Of those, preferred are Fe-based alloys, Ni-based alloys, Ti and Ti-based alloys, from the viewpoint of their good corrosion resistance and strength. Of Fe-based alloys, ferrite-type stainless steel and austenite-type stainless have excellent corrosion resistance, and they are preferred from the viewpoint of their workability and cost.
More concretely, the ferrite-type stainless steel is preferably SUS430 (containing, by mass, 0.12% or less of C, 1% or less of Mn, 0.6% or less of Ni and from 16 to 18% of Cr, with the balance of substantially Fe and inevitable impurities) from the viewpoint of cost reduction.
Also from the viewpoint of cost reduction, the ferrite-type stainless steel may be a type of stainless steel (this may be hereinafter referred to as “FKI steel”) containing, by mass, 0.03% or less of C, 1% or less of Mn, 1% or less of Cu, 1% or less of Ni, and from 18 to 21% of Cr, with the balance of substantially Fe and inevitable impurities.
On the other hand, examples of the austenite-type stainless steel preferred for use herein from the viewpoint of cost reduction include SUS301 (containing, by mass, 0.15% or less of C, 2% or less of Mn, from 6 to 8% of Ni, and from 16 to 18% of Ni, with the balance of substantially Fe and inevitable impurities), SUS304 (containing, by mass, 0.08% or less of C, 2% or less of Mn, from 8 to 10.5% of Ni, and from 18 to 20% of Cr, with the balance of substantially Fe and inevitable impurities), SUS316 (containing, by mass, 0.08% or less of C, 2% or less of Mn, from 10 to 14% of Ni, from 16 to 18% of Cr, and from 2 to 3% of Mo, with the balance of substantially Fe and inevitable impurities), SUS316L (containing, by mass, 0.03% or less of C, 2% or less of Mn, from 12 to 15% of Ni, from 16 to 18% of Cr, and from 2 to 3% of Mo, with the balance of substantially Fe and inevitable impurities); and those preferred from the viewpoint of good shapability include SUSXM7 (containing, by mass, 0.08% or less of C, 2% or less of Mn, from 3 to 4% of Cu, from 8.5 to 10.5% of Ni, and from 17 to 19% of Cr, with the balance of substantially Fe and inevitable impurities).
In addition to the above, the austenite-type stainless steel preferred for use herein in view of its good corrosion resistance includes a type of stainless steel containing, by mass, 0.03% or less of C, from 5 to 7% of Mn, from 8 to 12% of Ni, from 21 to 25% of Cr, from 1 to 3% of Mo, and from 0.4 to 0.6% of N, with the balance of substantially Fe and inevitable impurities (this may be hereinafter referred to as “AK1 steel”); and the other preferred in view of its shapability includes a type of stainless steel containing, by mass, 0.06% or less of C, from 1 to 3% of Mn, from 12 to 16% of Ni, and from 14 to 18% of Cr, with the balance of substantially Fe and inevitable impurities (this may be hereinafter referred to as “AK2 steel”).
The thickness of the metallic substrate may be suitably determined in consideration of the corrosion resistance, the strength and the weight reduction of the bipolar plate.

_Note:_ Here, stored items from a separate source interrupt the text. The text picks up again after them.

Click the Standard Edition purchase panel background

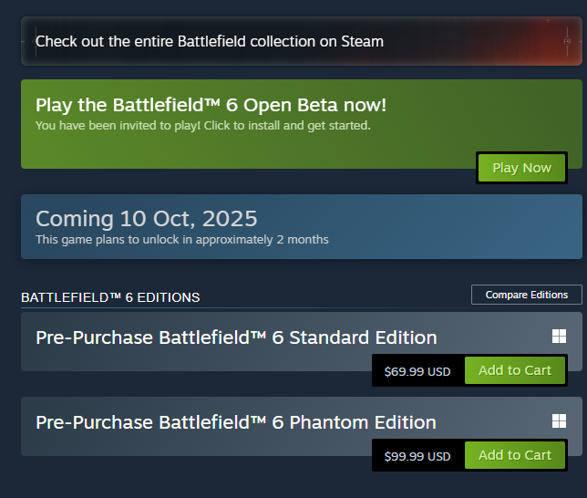182,361
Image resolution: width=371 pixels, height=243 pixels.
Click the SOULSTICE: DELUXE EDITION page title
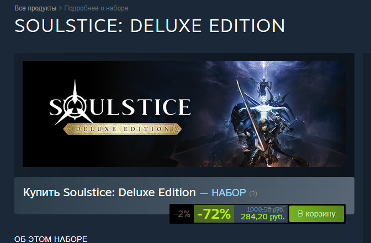pyautogui.click(x=150, y=26)
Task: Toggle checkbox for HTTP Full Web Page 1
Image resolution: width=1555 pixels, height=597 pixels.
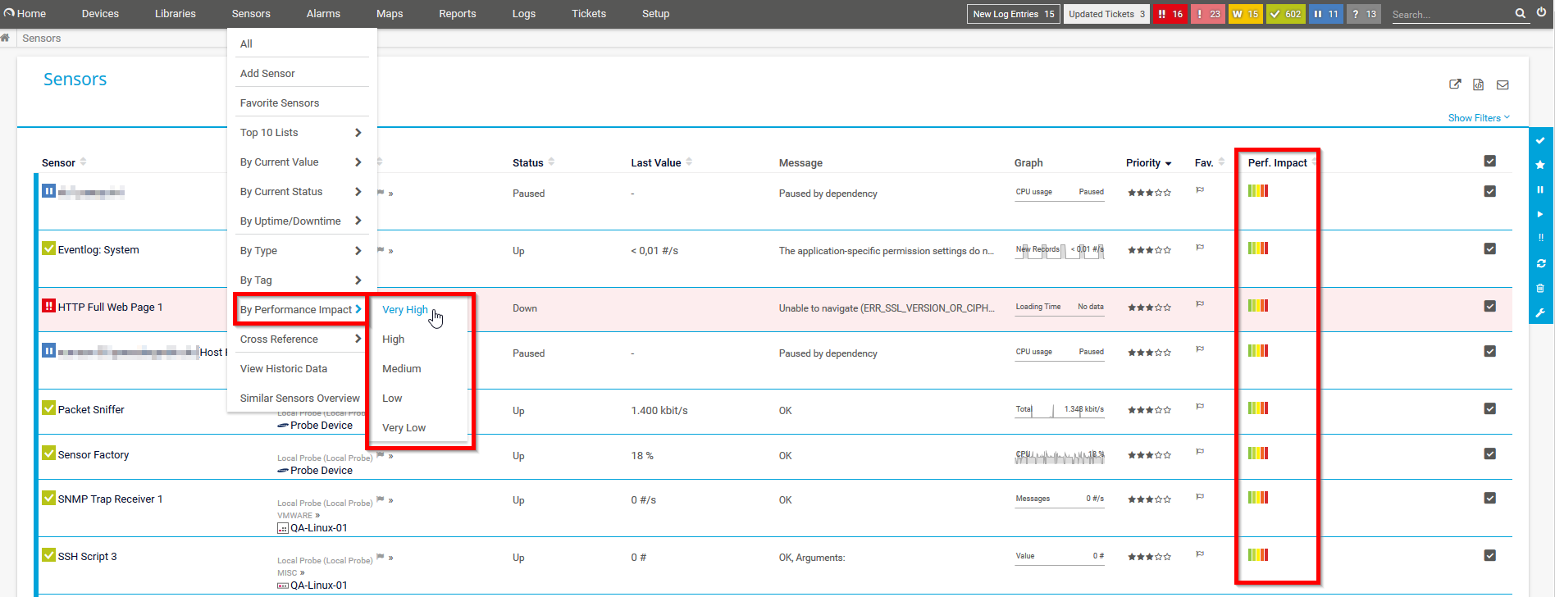Action: [1489, 306]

Concretely, for example, the preferred uppermost limit of the thickness of the metallic substrate may be 1.0 mm, 0.8 mm, or 0.5 mm. On the other hand, the preferred lowermost limit that may be combined with the preferred uppermost limit is, for example, 0.05 mm, 0.1 mm, or 0.2 mm.
The metallic substrate may be constituted of one or more layers. When it is constituted of plural layers, the respective layers may be composed of the same metal or different metals.

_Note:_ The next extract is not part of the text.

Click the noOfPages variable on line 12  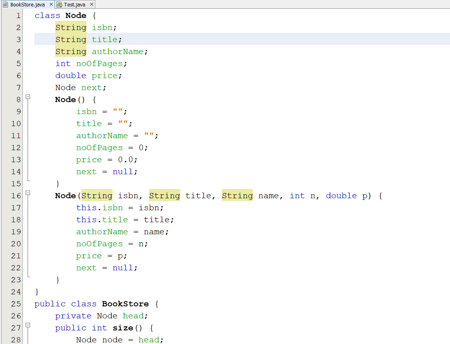99,147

Concretely, examples of the noble metal constituting the noble-metal layer in the present bipolar plate include a single noble metal such as Au, Ag, Pt, Pd, Rh, Ru, Ir and Os; and their alloys including noble metal-noble metal alloys and noble metal-base metal alloys. One or more of these may constitute the noble-metal layer.
Of those, preferred are Au, Ag, Pt, Pd, Rh, Ru and their alloys from the viewpoint of their excellent corrosion resistance and conductivity. More preferred are Au, Au alloys, Pt and Pt alloys. One or more of these may constitute the noble-metal layer.

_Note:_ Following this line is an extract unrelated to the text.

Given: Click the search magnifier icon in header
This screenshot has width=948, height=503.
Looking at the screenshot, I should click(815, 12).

The thickness of the noble-metal layer may be suitably determined in consideration of the corrosion resistance, the contact resistance and the cost of the bipolar plate. Concretely, for example, the preferred uppermost limit of the thickness of the noble-metal layer is 1000 nm, 500 nm, 100 nm, 50 nm or 20 nm. On the other hand, the preferred lowermost limit that may be combined with the uppermost limit is concretely, for example, 1 nm, 5 nm, 10 nm.
The noble-metal layer may be constituted of one or more layers. When it is constituted of plural layers, the constitutive layers may be composed of the same noble metal or different noble metals.
The thickness of the noble-metal layer that coats the convex portion may be the same as that of the noble metal that coats the concave portion, or may differ from the latter. In the case where they have a different thickness, they are preferably designed so that the thickness of the noble-metal layer that coats the convex portion is larger than that of the noble-metal layer that coats the concave portion. This is because the convex portion is a contact site contacting with an electrode and a metallic bipolar plate to be disposed adjacently, and the preferred structure facilitates a reduction of contact resistance in the bipolar plate.
In this case, the portion having a thicker noble-metal layer may be a part or all of the noble-metal layer that coats the convex portion. Basically, in consideration of the necessary conductivity of the contact site, the portion of the noble-metal layer of which the thickness is to be larger may be suitably determined.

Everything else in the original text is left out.